== Task brief ==
Which lines of the entries below contain the string "Visit"? Copy each one.

Stored data entries
+ + + + + + +
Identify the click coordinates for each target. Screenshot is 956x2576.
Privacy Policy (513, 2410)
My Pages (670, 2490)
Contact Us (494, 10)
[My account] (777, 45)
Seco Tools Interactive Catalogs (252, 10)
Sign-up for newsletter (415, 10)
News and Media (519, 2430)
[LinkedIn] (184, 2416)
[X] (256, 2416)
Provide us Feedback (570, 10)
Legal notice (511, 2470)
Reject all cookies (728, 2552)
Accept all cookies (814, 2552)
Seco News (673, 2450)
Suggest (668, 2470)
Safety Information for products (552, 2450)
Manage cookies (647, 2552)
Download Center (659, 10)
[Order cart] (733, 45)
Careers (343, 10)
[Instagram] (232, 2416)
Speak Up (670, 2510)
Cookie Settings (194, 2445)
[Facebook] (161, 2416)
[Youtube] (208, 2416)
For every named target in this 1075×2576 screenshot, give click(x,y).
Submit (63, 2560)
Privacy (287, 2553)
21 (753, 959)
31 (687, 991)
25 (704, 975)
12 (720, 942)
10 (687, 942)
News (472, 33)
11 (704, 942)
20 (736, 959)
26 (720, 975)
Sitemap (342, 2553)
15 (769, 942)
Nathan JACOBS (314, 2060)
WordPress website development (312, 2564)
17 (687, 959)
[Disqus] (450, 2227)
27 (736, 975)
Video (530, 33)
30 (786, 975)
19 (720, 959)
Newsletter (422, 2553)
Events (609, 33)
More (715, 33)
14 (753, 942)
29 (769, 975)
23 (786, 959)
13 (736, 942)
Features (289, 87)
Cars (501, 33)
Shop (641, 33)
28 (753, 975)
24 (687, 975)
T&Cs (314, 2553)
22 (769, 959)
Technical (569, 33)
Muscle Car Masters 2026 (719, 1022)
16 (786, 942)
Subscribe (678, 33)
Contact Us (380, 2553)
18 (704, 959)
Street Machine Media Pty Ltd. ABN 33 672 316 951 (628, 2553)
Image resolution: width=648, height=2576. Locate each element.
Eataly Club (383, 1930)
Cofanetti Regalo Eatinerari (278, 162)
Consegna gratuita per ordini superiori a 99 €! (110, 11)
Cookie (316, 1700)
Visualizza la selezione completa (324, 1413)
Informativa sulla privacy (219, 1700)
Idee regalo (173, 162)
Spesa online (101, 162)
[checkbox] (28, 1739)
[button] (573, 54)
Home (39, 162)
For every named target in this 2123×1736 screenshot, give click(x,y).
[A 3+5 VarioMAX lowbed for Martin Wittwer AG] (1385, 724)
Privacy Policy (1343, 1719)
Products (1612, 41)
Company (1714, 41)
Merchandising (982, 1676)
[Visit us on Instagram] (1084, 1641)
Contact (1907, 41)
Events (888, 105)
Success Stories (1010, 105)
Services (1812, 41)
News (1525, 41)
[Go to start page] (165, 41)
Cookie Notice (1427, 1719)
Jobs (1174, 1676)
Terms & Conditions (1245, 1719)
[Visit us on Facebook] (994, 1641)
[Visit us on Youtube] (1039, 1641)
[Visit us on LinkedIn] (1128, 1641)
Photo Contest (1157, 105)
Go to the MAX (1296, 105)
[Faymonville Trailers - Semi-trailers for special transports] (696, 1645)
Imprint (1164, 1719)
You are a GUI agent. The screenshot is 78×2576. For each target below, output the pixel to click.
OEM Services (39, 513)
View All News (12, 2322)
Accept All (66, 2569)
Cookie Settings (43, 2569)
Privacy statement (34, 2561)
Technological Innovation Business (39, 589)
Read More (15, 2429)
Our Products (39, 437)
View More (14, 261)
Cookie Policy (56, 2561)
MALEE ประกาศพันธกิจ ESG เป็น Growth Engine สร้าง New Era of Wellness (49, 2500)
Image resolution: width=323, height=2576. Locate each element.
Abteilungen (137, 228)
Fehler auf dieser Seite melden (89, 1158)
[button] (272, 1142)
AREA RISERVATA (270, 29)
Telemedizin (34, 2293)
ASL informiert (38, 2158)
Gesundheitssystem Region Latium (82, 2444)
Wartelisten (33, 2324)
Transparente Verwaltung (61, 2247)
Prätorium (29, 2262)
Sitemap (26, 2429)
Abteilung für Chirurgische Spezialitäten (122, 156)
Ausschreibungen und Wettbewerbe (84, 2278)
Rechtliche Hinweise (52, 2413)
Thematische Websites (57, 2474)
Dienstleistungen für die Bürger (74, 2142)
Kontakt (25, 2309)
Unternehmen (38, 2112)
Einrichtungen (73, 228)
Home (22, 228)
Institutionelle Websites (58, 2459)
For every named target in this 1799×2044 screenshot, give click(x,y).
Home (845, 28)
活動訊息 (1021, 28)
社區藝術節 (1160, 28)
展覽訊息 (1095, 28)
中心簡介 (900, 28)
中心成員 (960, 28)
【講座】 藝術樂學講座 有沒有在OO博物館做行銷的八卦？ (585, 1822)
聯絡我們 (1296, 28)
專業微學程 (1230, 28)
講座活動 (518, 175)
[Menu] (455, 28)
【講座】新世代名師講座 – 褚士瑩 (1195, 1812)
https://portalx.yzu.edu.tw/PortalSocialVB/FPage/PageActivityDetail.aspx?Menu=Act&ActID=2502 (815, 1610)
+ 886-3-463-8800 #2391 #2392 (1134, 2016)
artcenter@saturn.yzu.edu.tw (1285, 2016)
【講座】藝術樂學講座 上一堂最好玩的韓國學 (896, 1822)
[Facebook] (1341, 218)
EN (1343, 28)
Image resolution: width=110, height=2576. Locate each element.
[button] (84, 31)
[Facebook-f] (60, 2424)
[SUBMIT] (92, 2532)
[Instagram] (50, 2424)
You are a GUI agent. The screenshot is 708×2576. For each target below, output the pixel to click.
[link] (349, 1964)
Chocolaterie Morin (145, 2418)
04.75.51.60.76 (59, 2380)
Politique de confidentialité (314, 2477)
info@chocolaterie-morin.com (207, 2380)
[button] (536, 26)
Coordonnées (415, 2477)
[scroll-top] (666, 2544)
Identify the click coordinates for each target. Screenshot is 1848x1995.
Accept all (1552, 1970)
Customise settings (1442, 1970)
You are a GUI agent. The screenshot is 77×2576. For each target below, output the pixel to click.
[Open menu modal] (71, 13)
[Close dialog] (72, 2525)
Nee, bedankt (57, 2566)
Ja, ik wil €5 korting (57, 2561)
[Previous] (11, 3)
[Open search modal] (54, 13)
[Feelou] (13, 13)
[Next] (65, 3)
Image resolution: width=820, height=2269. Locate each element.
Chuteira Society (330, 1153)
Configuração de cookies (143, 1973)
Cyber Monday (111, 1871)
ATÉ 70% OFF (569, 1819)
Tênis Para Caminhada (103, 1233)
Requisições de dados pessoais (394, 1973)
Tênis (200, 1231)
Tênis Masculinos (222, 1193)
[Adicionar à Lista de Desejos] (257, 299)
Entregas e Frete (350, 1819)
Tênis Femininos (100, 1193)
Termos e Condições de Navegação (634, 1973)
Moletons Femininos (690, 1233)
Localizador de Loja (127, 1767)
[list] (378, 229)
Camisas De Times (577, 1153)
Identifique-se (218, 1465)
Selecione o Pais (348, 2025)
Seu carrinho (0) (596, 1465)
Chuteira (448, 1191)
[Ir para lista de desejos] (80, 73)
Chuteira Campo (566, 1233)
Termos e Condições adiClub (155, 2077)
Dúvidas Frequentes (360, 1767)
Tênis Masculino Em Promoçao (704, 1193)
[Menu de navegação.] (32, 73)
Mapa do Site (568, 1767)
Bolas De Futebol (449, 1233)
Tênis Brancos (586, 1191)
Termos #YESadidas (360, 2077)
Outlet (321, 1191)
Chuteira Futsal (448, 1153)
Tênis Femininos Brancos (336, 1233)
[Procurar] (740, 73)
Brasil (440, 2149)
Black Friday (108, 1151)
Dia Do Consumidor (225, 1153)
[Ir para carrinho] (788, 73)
+ + + + + + +
== Written reply ==
[Visit us on Instagram] (1084, 1641)
[Visit us on Facebook] (994, 1641)
[Visit us on Youtube] (1039, 1641)
[Visit us on LinkedIn] (1128, 1641)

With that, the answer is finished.